RépondreSupprimertoutefois je pense qu'il fait partie de la liste des livres à lire lorsque l'on aide des enfants à grandir et à devenir autonomes.
Natym : Merci !
RépondreSupprimerSteph : Bienvenue et merci beaucoup pour ce gentil commentaire qui me va droit au coeur. J'espère que mes billets continueront à vous parler et vous inspirer. :-)
Laetitia : "Au coeur des émotions de l'enfant" est aussi l'un des premiers livres ENV que j'ai lu, et il fait partie de ceux auxquels je reviens le plus. ;-)
Annette, Nathalie : Si vous avez trouvé ce livre culpabilisant, c'est sans conteste qu'il peut l'être. ;-)
Comme je le disais c'est l'un des premiers livres ENV que j'ai lu, et je l'ai trouvé pour ma part très déculpabilisant parce que c'était la première fois que j'entendais des choses comme :
- le métier de parent est incroyablement difficile,
- les parents n'ont pas besoin de conseils ni de recettes mais de trouver confiance en eux et d'apprendre à écouter leur enfant,
- s'occuper seul(e) d'un tout-petit et répondre à tous ses besoins / écouter toutes ses émotions relève de la mission impossible,
- nos réactions parfois disproportionnées sont le plus souvent dictées par notre passé et notre vécu d'enfant.
Quant au fait qu'il est possible de dépasser nos blocages et d'accueillir vraiment les émotions de nos enfants au prix d'un travail sur nous-mêmes, pour moi c'est plutôt une idée très positive et optimiste. :-)
A chacun sa lecture donc... Sans doute nos réactions sont-elles à mettre en lien avec nos sensibilités et vécus forcément différents. ;-)
Annette : Absolument sans provocation aucune, je veux juste te dire que je ne trouve pas les colères et les pleurs/hurlements de mes enfants physiquement insupportables... Eprouvants, hyper désagréables, bouffeurs d'énergie, mais pas insupportables. J'arrive donc le plus souvent à les accepter et les accueillir. Or, il se trouve que j'ai été une enfant très écoutée et respectée dans ses émotions...
Je pense pour ma part que Filliozat a raison quand elle nous renvoie à notre propre histoire pour expliquer nos difficultés face à l'expression des émotions de nos petits. Ce qui bien sûr n'enlève rien à l'aspect potentiellement culpabilisant de tels propos. ;-)

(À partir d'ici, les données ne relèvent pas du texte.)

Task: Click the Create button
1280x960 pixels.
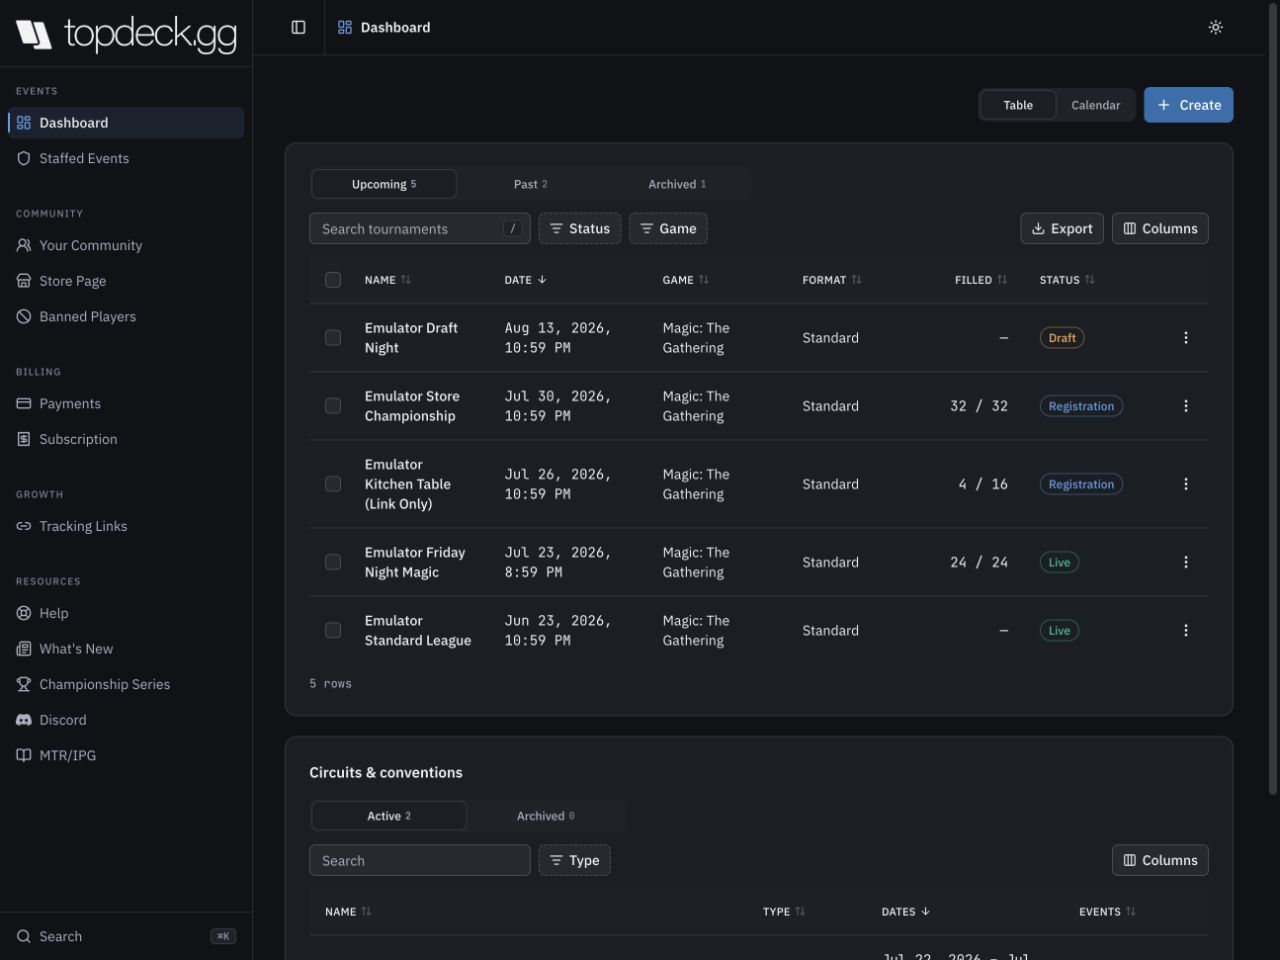Action: (1188, 105)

Concernant le deuxième point que tu évoques, elle parle bien de proposer à l'enfant plus grand (c'est vague...) un "coin à colère", à l'écart.
Je ne peux pas généraliser évidemment, mais lorsqu'Emma est en colère, elle a clairement besoin de nous à ses côtés pour s'en sortir. Pour moi, cela ne se joue pas en terme de limites à poser (acceptable/inacceptable) car elle est dans ces moments-là incapable d'intellectualiser quoi que ce soit. Elle ne comprendrait pas une mise à l'écart et cela serait même très (trop) violent pour elle... Ce que je fais, en revanche, c'est m'éloigner lorsque je sens qu'elle a "repris le dessus" sur sa colère, en lui disant que c'est à présent à elle de trouver les moyens de se calmer totalement. Lorsque la crise est vraiment terminée, elle a besoin d'un long temps de câlins, d'apaisement. Elle est vraiment secouée, "sonnée", comme si elle revenait de très loin. Mon avis est qu'elle est encore loin d'être capable de surmonter tout cela seule...

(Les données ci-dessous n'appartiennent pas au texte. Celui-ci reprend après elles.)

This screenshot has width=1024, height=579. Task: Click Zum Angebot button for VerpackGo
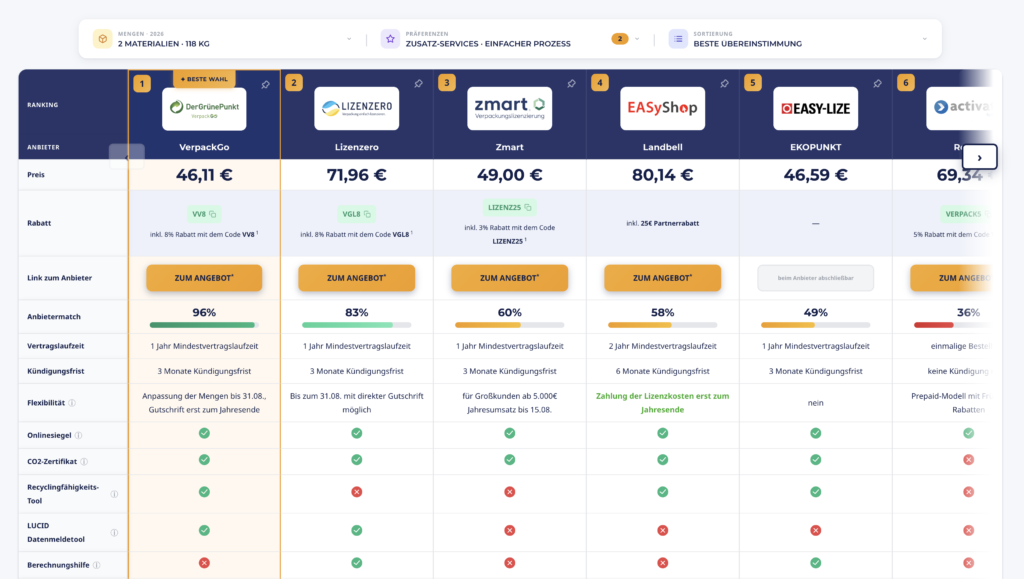point(204,278)
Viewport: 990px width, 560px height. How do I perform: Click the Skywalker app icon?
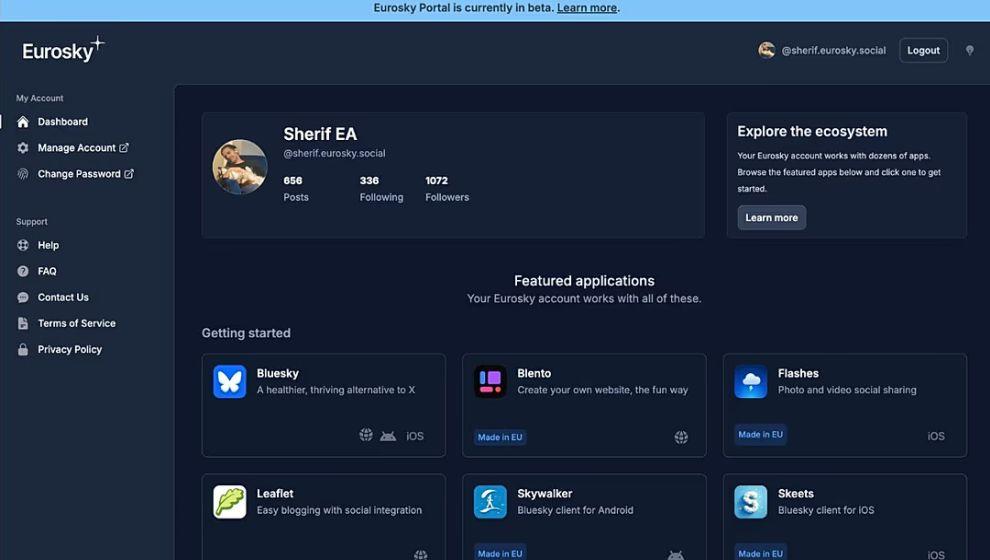(490, 502)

Je suis d'accord avec toi quand tu dis qu'il ne faut pas non plus tout accepter sous couvert d'accueillir les émotions. Pendant les crises, les limites ici restent les mêmes : pas de coups, pas de casse volontaire, etc. Il peut m'arriver de la contenir physiquement pour l'empêcher de me/se faire du mal.
Merci beaucoup en tout cas pour ces réflexions qui m'ont à nouveau fait pas mal cogiter, et pour ta sincérité. :-)
Merci infiniment pour cet article auquel je suis très sensible. le travail sur les émotions représente un temps important dans notre quotidien. Je vais m'empresser de lire ce livre!